What is being asked
The required answer is the run of lines from the one holding "Given: Click the search magnifier icon" to the end of the data below, copied exactly and free of pictures.

Source data

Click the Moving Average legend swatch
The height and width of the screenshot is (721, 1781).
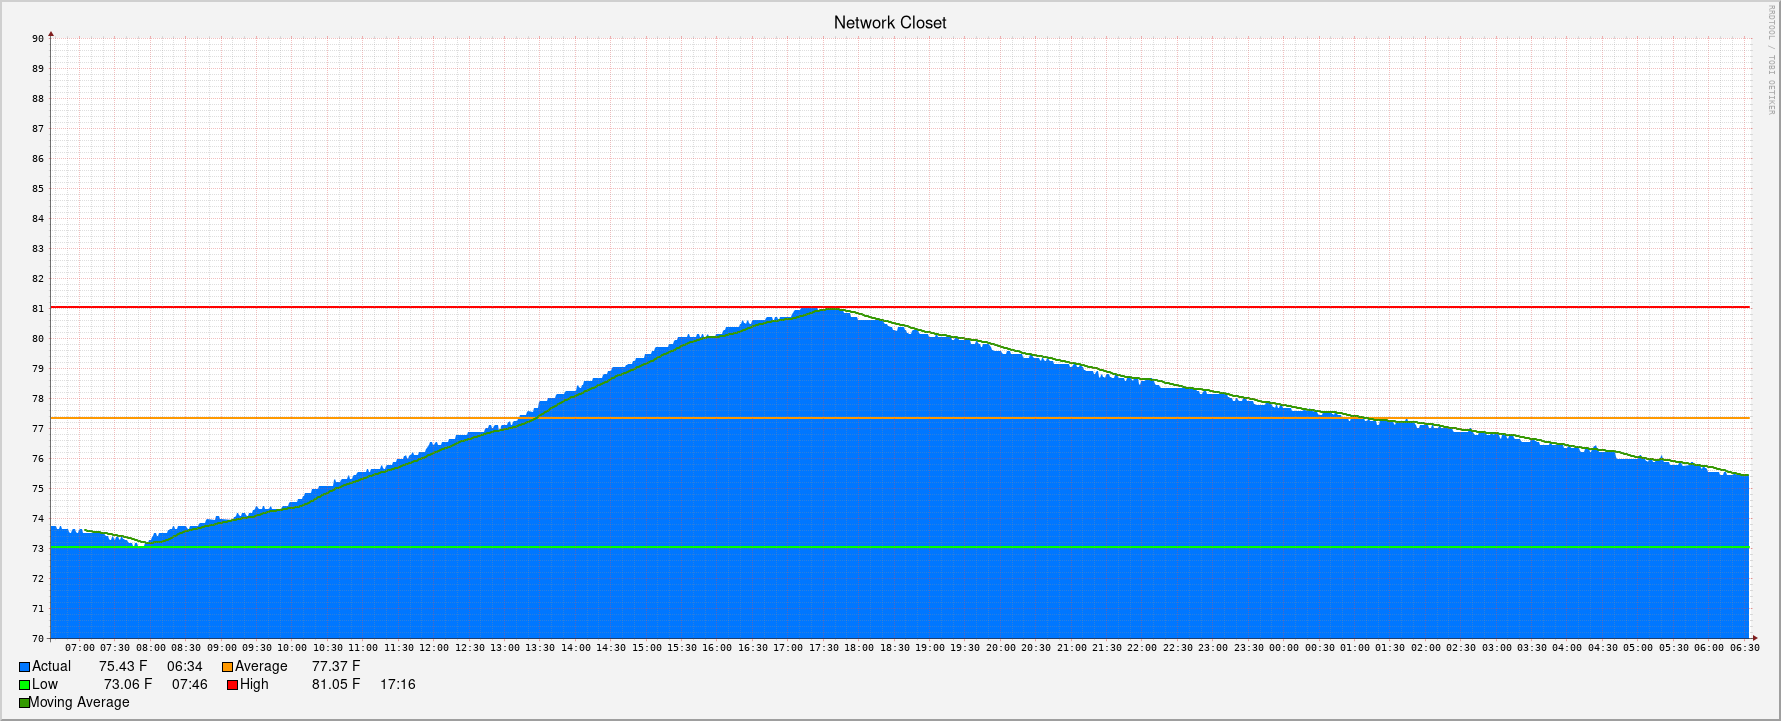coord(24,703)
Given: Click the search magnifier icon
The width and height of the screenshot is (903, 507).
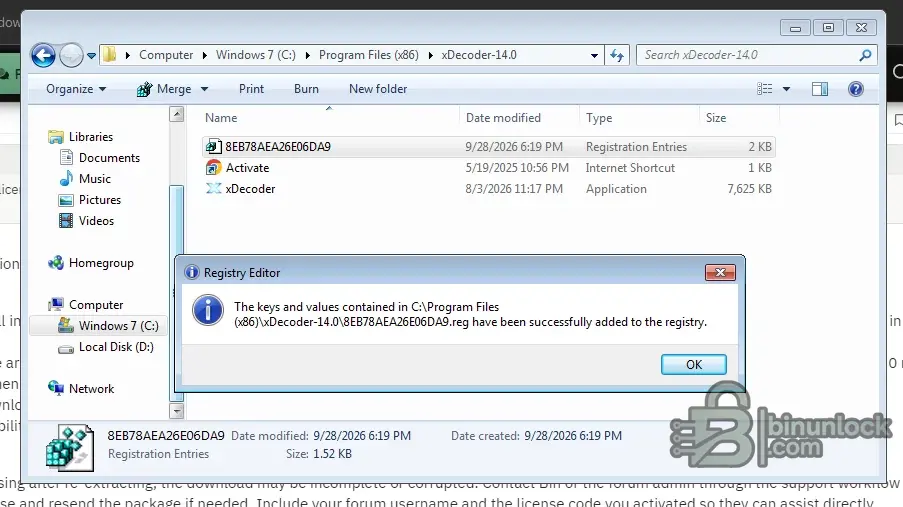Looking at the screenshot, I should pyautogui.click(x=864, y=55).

Solution for this problem
Given: Click the search magnifier icon
The width and height of the screenshot is (903, 507).
Looking at the screenshot, I should pyautogui.click(x=864, y=55).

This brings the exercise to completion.